If one takes the statements in X.500 literally then it is all too easy to
find inconsistencies and conflicts. A fair dose of common sense is required.
I have found it best to look for the point of any statement rather than agonize
over its exact wording. The point of this statement is that it is not an error
if the base entry of a search has no subordinates.
For example, if an alias loop is detected while searching, is it
silently ignored? Similarly, if an alias cannot be dereferenced while
searching, do we not return aliasProblem?
I give the error descriptions more weight (they are more specific) than
more general statements about success and failure.
Surely, if there is an internal error (out of memory, etc.) the request
does not succeed.
Yes, that is the common sense approach.
Of course sizeLimitExceeded and timeLimitExceeded may be returned even
if the base object is located, but in X.511 these are not returned as
ERRORS, they are returned in partialOutcomeQualifier.
[Protocol] says this instead:
" Servers MUST NOT return errors if attribute descriptions or matching
rule ids are not recognized, assertion values are invalid, or the
assertion syntax is not supported. More details of filter processing
are given in Clause 7.8 of [X.511]."

* Records provided

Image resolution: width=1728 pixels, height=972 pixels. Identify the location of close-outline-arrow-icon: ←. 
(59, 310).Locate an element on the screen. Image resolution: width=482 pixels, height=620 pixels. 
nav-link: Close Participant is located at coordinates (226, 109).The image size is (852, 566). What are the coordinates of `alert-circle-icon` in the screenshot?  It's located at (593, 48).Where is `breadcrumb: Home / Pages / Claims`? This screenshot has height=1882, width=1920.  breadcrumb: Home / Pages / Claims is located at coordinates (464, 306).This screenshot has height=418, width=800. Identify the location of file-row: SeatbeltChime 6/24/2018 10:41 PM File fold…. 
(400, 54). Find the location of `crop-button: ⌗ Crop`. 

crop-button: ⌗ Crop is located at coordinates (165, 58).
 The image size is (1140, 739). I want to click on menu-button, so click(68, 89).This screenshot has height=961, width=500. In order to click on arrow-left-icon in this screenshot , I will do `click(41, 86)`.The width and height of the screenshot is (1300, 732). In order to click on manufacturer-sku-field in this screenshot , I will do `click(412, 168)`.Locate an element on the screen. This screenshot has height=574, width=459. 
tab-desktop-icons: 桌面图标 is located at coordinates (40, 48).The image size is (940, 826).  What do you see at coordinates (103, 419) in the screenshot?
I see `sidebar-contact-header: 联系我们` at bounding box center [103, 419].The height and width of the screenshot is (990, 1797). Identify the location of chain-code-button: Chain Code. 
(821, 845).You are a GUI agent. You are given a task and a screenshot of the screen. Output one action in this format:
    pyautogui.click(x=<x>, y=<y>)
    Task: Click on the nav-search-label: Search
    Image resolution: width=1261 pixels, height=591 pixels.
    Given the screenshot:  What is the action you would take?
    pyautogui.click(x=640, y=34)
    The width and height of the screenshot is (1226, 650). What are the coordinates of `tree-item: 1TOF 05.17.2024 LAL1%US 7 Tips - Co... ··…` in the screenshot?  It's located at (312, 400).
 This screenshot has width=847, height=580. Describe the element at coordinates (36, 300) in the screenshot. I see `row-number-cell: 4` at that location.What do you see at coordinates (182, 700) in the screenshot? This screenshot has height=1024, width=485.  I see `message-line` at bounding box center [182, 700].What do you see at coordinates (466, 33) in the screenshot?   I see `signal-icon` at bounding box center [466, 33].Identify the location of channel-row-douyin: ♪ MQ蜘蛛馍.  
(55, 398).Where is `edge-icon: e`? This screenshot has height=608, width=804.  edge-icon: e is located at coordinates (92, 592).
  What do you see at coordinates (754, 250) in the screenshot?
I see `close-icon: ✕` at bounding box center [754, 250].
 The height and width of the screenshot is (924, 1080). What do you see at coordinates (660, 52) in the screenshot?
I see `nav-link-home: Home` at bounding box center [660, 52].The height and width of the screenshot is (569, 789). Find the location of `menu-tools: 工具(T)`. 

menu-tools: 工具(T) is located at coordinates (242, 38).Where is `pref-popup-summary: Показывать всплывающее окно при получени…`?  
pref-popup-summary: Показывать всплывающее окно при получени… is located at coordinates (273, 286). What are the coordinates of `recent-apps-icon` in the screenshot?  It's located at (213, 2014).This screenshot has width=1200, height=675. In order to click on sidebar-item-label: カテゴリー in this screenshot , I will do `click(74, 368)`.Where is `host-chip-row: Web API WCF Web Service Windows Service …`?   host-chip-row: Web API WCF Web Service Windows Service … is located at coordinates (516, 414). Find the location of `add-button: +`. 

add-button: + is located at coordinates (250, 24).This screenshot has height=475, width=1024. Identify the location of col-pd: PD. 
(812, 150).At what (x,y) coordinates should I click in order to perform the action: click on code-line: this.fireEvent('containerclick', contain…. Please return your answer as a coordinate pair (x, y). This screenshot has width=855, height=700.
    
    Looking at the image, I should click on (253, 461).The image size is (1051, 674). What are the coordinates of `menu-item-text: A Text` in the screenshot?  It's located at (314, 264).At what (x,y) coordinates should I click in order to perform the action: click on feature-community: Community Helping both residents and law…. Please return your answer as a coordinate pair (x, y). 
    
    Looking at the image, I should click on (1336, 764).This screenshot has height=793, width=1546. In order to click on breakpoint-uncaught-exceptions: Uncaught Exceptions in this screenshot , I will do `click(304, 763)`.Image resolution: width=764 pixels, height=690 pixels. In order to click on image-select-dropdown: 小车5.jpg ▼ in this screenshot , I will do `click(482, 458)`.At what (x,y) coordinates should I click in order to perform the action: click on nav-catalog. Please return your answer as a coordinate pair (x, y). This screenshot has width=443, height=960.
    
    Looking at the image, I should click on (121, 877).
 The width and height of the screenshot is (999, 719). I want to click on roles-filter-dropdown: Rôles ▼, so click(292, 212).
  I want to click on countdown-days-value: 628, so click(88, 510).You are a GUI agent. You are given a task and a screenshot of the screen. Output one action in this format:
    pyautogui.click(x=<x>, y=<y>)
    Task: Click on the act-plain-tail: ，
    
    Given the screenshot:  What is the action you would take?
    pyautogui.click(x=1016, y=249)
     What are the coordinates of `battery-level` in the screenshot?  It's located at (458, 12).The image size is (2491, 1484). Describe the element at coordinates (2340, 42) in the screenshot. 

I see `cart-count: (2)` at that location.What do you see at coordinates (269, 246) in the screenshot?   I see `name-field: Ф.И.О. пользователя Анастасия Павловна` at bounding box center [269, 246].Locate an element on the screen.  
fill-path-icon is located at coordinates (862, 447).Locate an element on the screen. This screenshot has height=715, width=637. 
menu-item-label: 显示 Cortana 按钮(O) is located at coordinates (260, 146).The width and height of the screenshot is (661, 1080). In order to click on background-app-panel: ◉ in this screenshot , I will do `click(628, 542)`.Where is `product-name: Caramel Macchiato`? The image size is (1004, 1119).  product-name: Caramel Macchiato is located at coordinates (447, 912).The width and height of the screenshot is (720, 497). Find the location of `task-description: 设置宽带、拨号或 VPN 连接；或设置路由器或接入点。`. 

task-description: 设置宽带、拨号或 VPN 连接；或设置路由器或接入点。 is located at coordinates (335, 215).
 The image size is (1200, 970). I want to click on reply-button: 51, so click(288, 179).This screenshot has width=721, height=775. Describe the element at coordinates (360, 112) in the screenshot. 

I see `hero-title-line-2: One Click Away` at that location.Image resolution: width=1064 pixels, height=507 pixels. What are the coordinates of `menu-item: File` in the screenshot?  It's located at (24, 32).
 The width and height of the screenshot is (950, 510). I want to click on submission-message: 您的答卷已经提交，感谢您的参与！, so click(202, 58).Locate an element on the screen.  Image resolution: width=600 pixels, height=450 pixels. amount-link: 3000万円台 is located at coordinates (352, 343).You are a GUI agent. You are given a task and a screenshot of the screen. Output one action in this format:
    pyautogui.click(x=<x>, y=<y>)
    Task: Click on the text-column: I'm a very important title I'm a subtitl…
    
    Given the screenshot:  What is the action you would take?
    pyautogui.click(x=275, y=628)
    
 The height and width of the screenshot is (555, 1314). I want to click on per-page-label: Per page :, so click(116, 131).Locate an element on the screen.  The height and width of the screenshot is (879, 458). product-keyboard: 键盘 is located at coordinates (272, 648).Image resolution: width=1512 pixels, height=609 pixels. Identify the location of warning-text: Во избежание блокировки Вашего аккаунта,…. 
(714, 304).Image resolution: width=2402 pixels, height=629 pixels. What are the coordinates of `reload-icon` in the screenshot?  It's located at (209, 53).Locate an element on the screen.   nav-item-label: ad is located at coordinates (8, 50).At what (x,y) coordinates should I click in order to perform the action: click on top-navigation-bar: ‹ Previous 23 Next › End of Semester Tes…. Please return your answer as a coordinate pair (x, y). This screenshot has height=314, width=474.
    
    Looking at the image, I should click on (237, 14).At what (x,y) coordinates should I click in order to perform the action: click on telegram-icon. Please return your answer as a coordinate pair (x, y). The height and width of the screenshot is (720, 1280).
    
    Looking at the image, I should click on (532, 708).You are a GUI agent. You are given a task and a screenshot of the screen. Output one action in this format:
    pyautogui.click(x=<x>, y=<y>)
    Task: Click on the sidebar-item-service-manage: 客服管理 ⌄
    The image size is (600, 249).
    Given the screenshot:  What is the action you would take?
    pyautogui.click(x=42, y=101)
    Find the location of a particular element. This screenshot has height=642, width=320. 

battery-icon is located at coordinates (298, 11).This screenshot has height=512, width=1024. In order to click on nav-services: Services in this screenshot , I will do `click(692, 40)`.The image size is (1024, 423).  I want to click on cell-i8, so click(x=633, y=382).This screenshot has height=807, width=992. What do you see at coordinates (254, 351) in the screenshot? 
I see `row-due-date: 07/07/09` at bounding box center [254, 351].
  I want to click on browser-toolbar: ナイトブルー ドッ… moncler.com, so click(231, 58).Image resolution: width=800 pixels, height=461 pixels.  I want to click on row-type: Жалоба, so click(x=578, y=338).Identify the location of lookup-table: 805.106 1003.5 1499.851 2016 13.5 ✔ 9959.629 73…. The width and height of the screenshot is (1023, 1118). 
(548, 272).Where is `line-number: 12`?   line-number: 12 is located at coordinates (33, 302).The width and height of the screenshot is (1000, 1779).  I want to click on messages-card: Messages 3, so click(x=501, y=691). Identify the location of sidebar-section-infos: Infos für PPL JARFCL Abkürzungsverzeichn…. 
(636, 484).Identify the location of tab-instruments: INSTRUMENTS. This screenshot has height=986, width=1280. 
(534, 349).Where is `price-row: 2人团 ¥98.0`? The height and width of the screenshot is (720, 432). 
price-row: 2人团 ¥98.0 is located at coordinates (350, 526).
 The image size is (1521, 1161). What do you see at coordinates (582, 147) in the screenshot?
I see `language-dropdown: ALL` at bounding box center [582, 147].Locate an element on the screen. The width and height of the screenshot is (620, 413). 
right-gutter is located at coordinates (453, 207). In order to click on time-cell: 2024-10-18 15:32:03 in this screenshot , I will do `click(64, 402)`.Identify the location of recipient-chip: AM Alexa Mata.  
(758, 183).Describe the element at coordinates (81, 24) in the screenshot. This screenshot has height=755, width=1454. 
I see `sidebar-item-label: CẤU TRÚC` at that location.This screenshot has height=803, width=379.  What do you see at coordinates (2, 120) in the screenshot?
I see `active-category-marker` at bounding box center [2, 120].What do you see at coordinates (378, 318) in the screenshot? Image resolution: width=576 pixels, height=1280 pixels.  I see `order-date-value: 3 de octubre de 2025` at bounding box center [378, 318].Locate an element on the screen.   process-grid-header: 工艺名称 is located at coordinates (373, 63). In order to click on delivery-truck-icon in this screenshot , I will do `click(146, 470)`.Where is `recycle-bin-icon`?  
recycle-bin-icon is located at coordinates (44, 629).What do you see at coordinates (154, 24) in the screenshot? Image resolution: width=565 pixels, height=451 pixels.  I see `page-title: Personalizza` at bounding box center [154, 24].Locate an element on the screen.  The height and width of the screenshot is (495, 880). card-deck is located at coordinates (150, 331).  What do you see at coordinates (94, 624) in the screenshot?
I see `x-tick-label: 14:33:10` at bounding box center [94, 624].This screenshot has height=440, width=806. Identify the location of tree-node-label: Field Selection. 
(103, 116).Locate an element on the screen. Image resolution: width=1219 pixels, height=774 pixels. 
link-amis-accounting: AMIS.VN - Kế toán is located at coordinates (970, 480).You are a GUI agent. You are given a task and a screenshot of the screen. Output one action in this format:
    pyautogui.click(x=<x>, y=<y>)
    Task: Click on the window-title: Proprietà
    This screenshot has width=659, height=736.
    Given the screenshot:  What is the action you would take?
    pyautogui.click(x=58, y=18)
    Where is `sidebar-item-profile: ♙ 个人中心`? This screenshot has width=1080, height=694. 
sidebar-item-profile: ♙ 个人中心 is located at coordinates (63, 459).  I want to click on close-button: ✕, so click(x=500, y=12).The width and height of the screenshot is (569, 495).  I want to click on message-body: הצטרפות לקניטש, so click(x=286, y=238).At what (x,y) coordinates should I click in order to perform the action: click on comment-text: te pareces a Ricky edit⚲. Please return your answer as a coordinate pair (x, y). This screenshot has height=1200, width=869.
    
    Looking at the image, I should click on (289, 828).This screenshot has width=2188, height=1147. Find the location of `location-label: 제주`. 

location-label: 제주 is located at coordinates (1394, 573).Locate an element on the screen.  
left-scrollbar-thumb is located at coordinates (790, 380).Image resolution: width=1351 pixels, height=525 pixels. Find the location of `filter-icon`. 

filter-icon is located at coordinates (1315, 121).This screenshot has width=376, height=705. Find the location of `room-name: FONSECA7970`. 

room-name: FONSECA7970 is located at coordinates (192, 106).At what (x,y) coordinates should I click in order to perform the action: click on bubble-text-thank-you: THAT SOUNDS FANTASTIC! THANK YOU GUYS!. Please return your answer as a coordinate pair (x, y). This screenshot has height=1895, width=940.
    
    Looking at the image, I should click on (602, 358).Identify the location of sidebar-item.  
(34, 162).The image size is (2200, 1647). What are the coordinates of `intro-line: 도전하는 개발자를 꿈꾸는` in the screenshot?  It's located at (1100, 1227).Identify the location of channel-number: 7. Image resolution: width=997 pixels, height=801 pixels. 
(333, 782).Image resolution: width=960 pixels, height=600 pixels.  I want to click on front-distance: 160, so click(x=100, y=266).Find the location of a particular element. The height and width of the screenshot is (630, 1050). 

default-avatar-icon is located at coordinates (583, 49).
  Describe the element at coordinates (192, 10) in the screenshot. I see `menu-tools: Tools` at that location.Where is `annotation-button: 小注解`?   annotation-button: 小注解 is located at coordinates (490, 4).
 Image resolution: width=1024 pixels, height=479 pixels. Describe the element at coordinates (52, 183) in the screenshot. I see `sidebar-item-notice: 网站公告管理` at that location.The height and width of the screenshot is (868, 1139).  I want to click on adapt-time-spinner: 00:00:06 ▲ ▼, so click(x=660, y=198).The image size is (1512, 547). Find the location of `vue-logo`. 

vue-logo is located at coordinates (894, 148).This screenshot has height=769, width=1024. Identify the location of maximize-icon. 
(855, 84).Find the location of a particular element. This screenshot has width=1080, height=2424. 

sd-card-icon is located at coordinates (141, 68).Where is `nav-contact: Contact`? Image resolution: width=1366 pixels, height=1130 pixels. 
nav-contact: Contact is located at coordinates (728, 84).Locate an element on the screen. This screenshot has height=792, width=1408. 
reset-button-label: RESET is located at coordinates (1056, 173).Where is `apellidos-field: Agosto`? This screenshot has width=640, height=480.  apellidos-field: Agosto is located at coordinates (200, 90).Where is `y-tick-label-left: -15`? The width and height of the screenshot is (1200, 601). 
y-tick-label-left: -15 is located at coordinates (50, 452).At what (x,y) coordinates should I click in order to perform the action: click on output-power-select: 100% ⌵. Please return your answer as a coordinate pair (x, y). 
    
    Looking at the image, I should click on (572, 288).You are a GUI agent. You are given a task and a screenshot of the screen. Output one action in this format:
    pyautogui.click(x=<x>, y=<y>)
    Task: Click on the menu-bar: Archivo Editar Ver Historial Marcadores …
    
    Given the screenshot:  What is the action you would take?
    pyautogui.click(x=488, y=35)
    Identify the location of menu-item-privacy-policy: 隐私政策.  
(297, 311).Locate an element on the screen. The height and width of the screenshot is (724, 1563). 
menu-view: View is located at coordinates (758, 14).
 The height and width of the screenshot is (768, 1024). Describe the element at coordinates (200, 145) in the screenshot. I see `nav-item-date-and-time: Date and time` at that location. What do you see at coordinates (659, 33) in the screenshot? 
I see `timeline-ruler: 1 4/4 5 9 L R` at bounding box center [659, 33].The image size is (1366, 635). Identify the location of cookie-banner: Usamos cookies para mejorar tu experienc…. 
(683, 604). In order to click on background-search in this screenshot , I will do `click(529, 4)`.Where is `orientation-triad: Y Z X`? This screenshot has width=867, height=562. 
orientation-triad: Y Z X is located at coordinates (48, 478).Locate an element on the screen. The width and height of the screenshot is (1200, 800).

* Exercise brief
Continue the discussion of X.500 search errors from the point where it stops.

* Written answer
I've had it asked whether LDAP implementations are to go beyond this
statement and never fail a search once name resolution has completed (as
is implied by X.511),
As it is technically difficult to *force* an operation to succeed in the face
of crippling errors, common sense says to favour the error descriptions over
an imprecise statement regarding success and failure (where there's a conflict).
> and specifically, what to do about alias
derefrencing problems while searching.
I ignore alias problems within the subtree being searched since they can arise
through legal operations on the directory, and always raising an error would fail
every attempt to search a subtree that happened to contain a flawed alias.